╭─ DATASET
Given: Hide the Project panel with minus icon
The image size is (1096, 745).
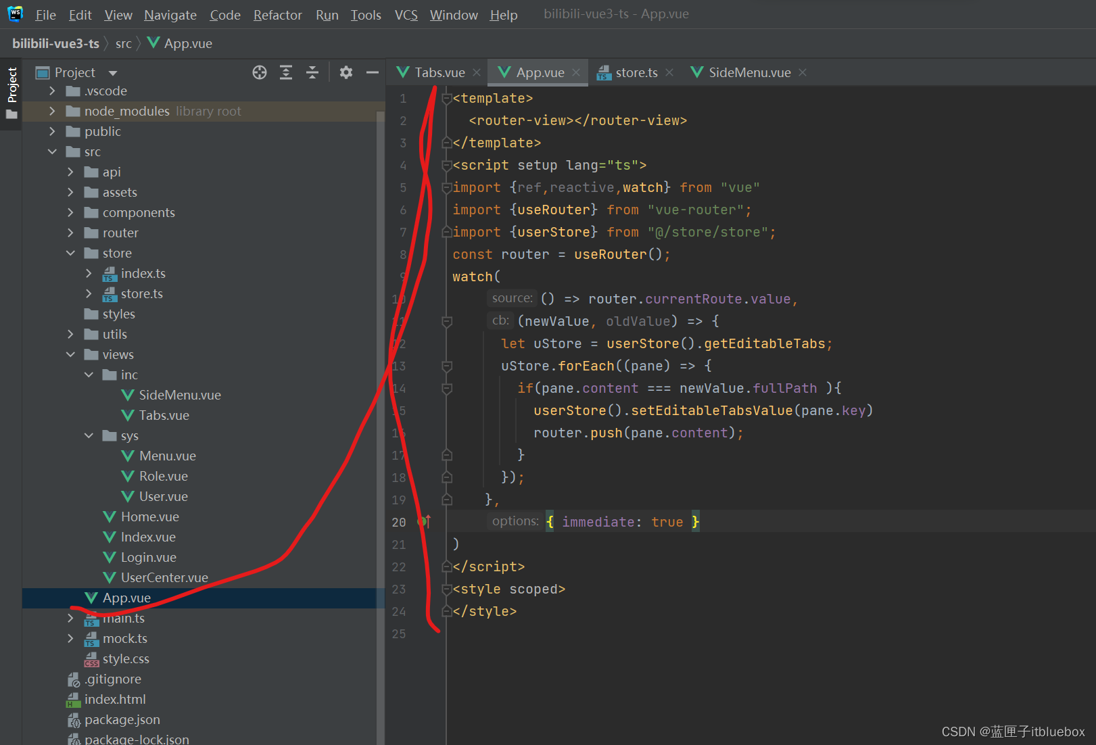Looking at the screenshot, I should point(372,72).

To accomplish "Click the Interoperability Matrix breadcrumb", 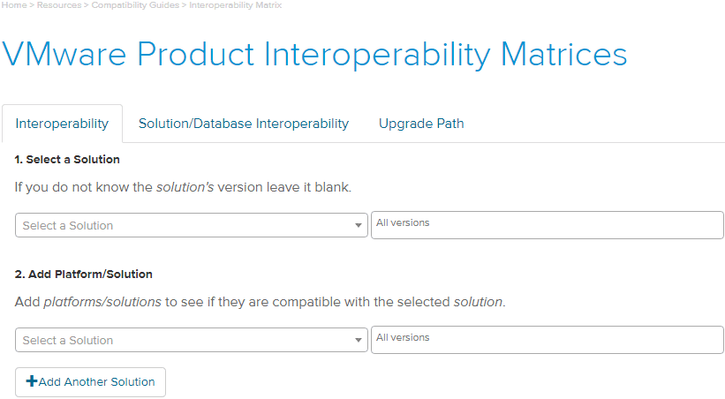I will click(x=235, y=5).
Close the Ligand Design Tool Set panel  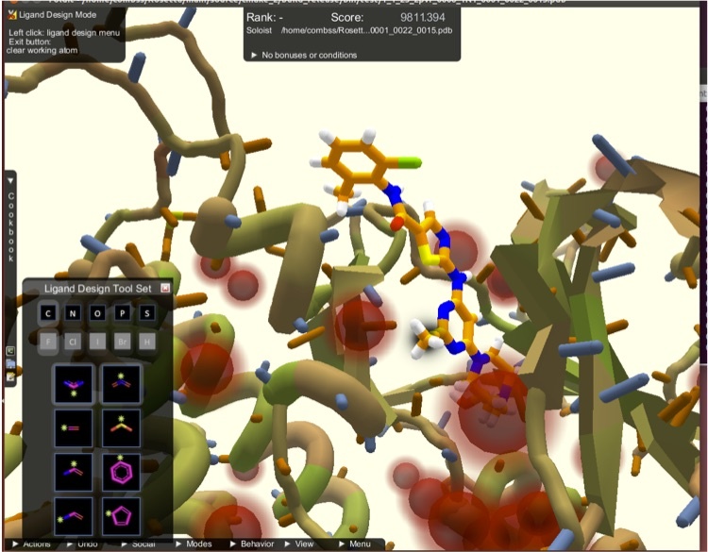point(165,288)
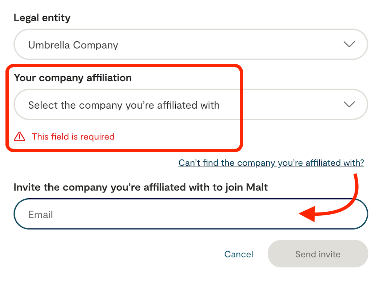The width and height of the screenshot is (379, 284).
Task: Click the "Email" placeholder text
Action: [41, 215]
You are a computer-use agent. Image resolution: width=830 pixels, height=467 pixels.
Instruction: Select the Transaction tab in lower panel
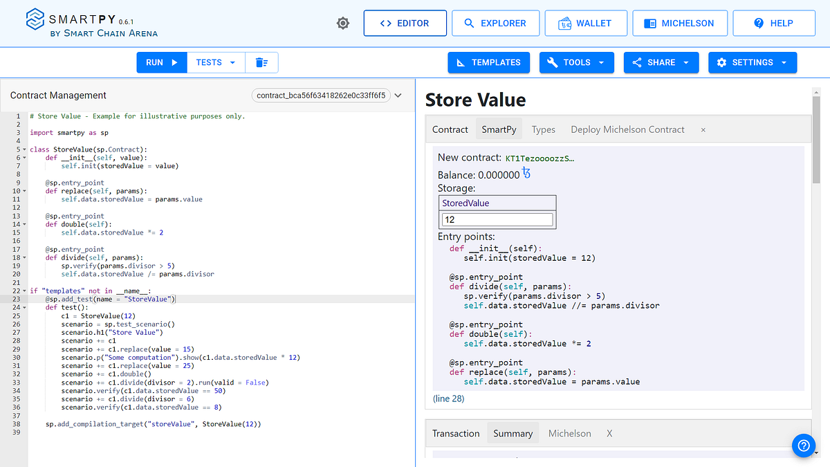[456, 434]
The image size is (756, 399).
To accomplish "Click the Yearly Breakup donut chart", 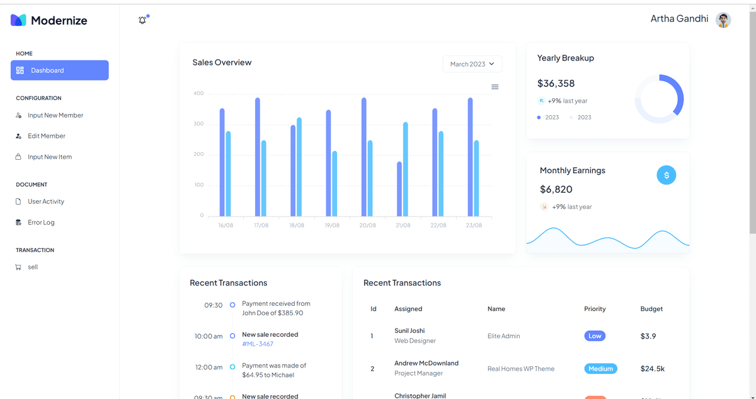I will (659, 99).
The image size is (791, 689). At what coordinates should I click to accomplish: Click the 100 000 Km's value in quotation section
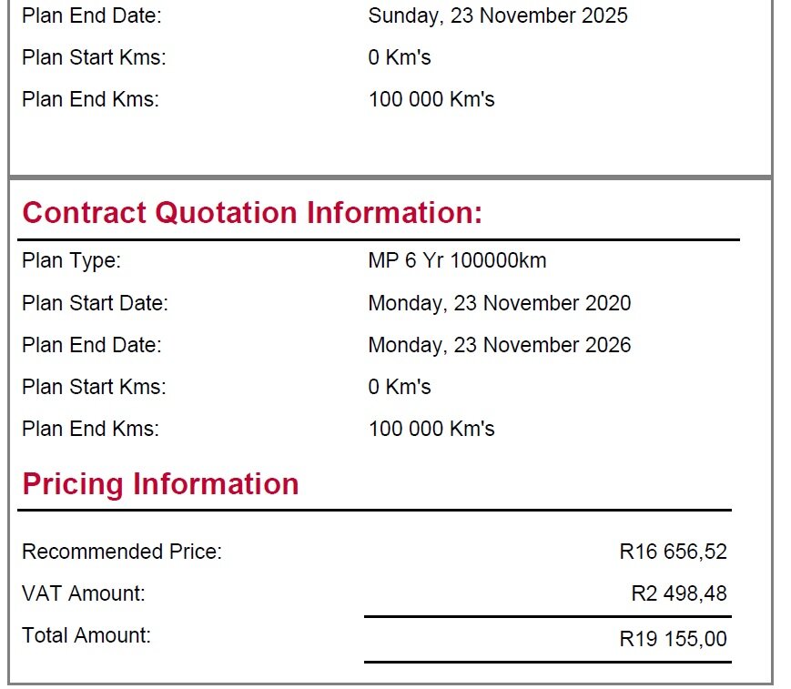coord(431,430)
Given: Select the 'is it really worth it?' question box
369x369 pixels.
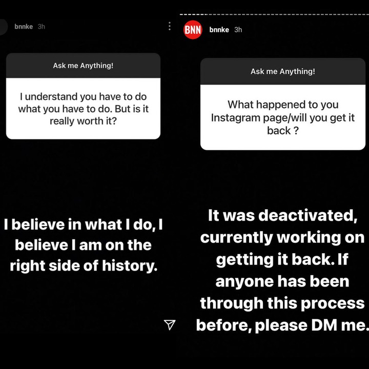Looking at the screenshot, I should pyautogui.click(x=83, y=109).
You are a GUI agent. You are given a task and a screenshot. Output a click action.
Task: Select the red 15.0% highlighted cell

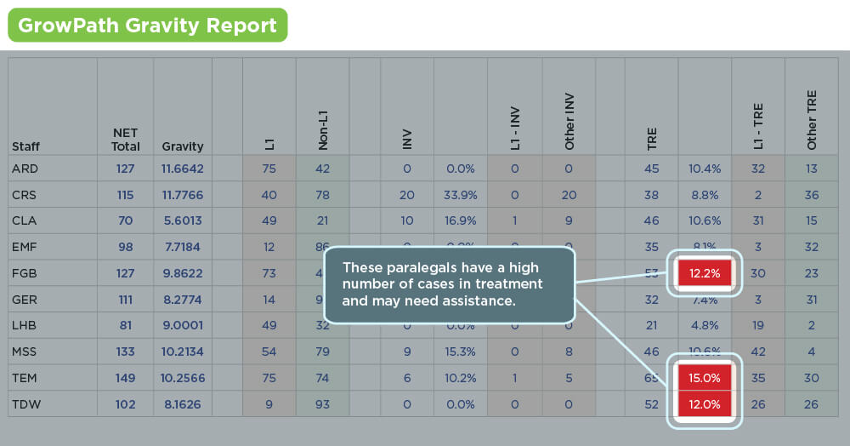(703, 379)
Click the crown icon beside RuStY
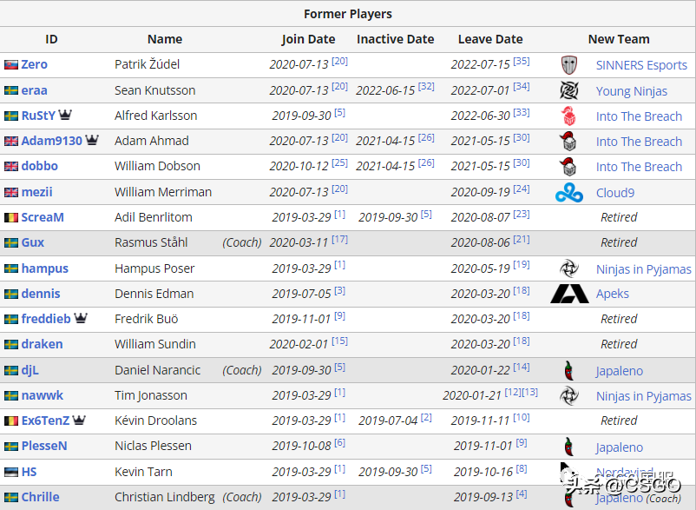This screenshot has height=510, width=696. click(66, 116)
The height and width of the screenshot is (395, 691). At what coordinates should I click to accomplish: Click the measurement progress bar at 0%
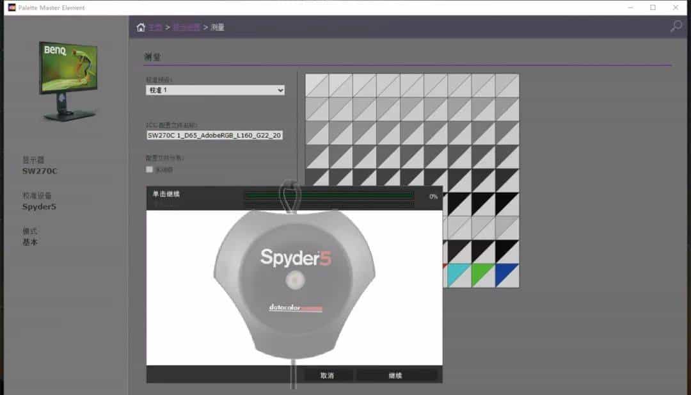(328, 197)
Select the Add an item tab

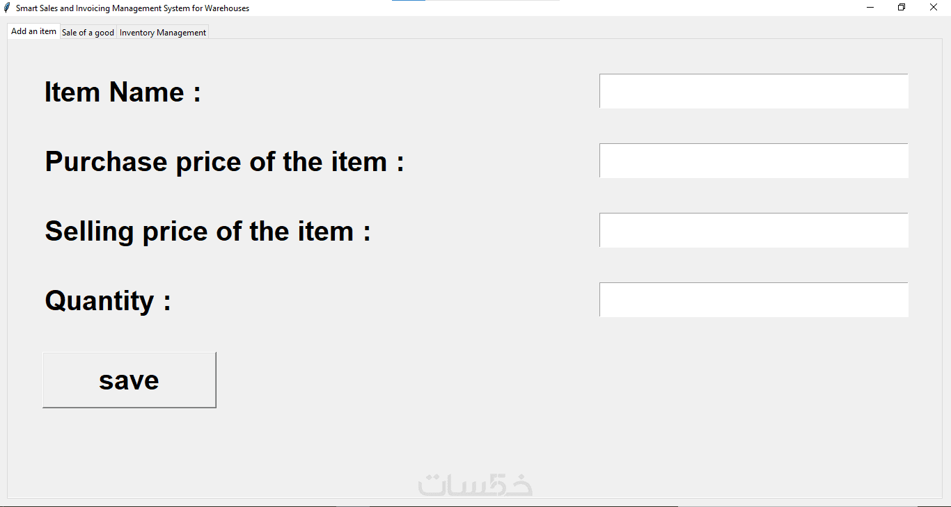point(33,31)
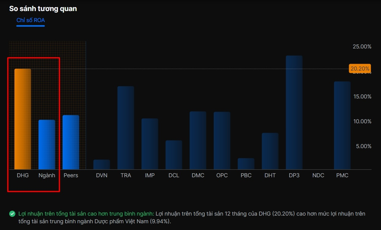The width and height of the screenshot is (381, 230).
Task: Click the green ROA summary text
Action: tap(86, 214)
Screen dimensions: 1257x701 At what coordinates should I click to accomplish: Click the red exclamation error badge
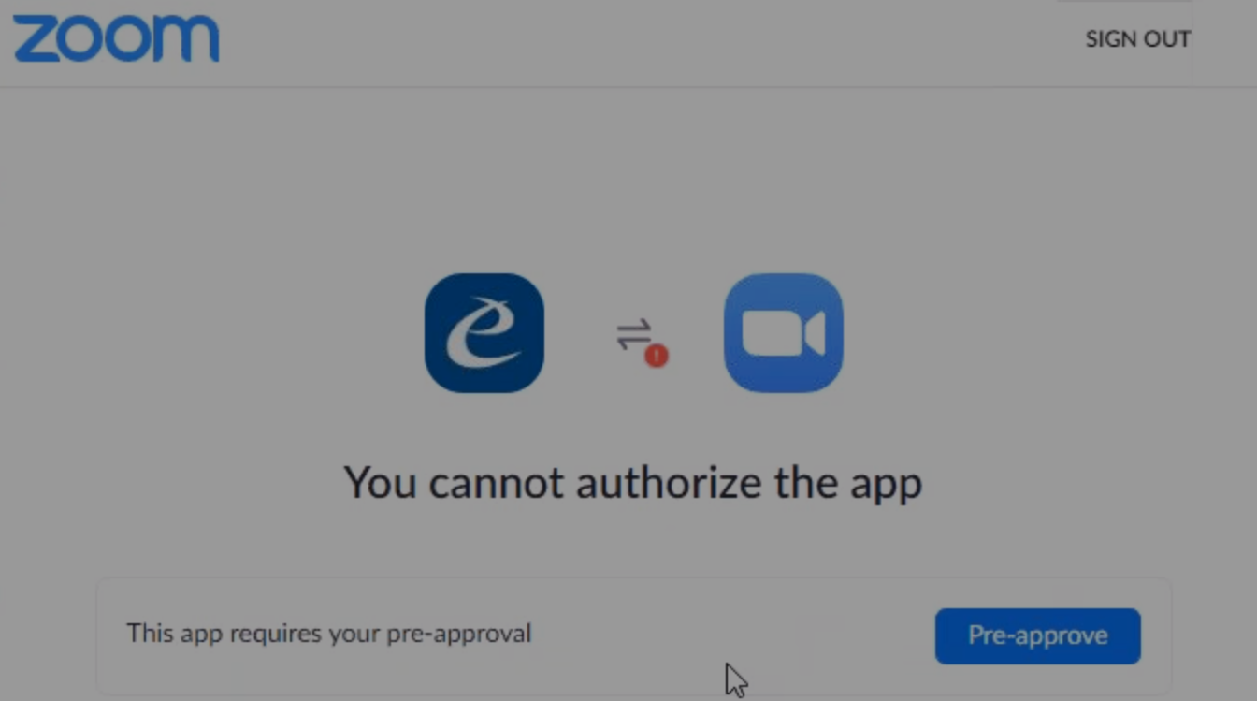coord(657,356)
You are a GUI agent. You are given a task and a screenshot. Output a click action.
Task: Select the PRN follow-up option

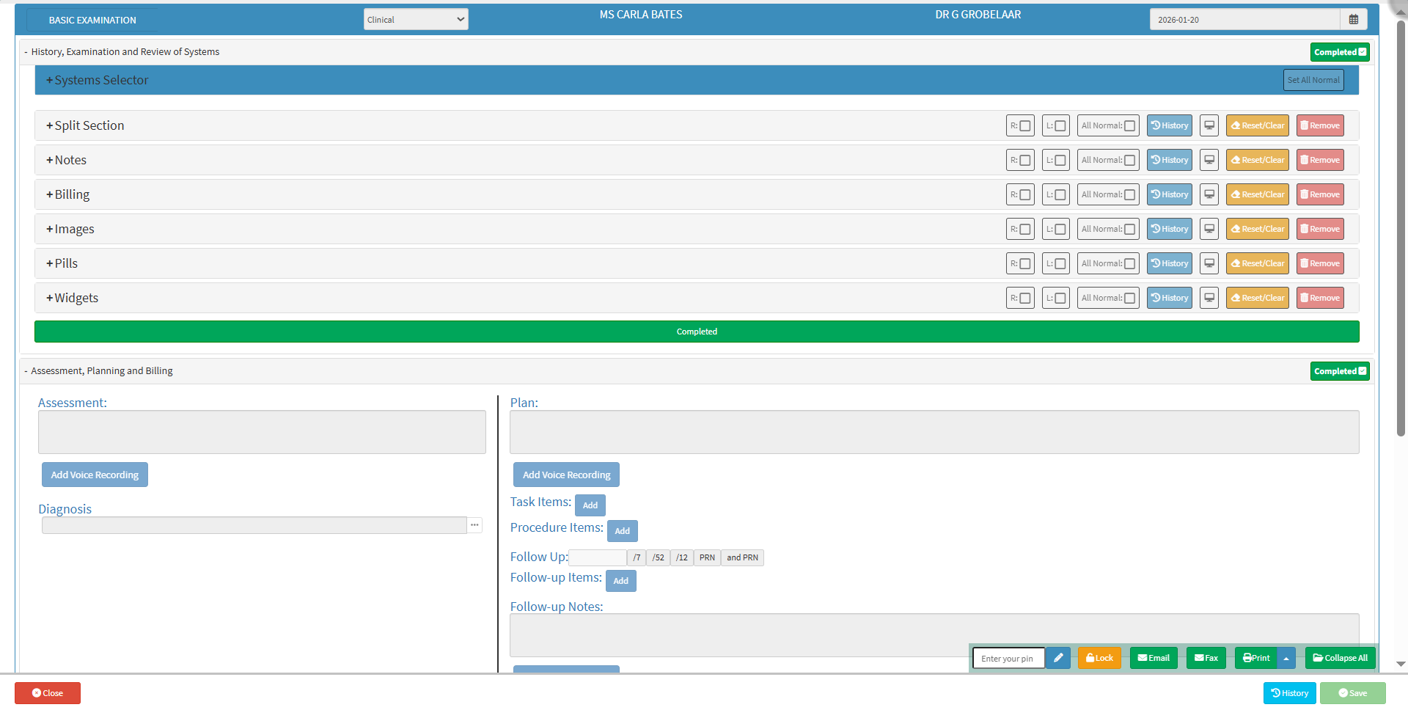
╰─
**INSTRUCTIONS FOR THE TASK**
A word-for-word copy is needed of the lines from the line with "369x369 pixels." through the last line of the entries above, with both ends kept and the pictures dropped.

**WRITTEN ANSWER**
369x369 pixels.
Looking at the screenshot, I should pyautogui.click(x=83, y=109).
You are a GUI agent. You are given a task and a screenshot. Output a click action.
Task: Select the red 15.0% highlighted cell

(703, 379)
Click the crown icon beside RuStY
This screenshot has height=510, width=696. click(66, 116)
The height and width of the screenshot is (395, 691). At what coordinates should I click to accomplish: Click the measurement progress bar at 0%
(328, 197)
Select the Add an item tab

point(33,31)
The width and height of the screenshot is (381, 230).
Task: Click the green ROA summary text
Action: tap(86, 214)
Screen dimensions: 1257x701 At what coordinates should I click to accomplish: Click the red exclamation error badge
coord(657,356)
You are a GUI agent. You are given a task and a screenshot. Output a click action.
Task: Select the PRN follow-up option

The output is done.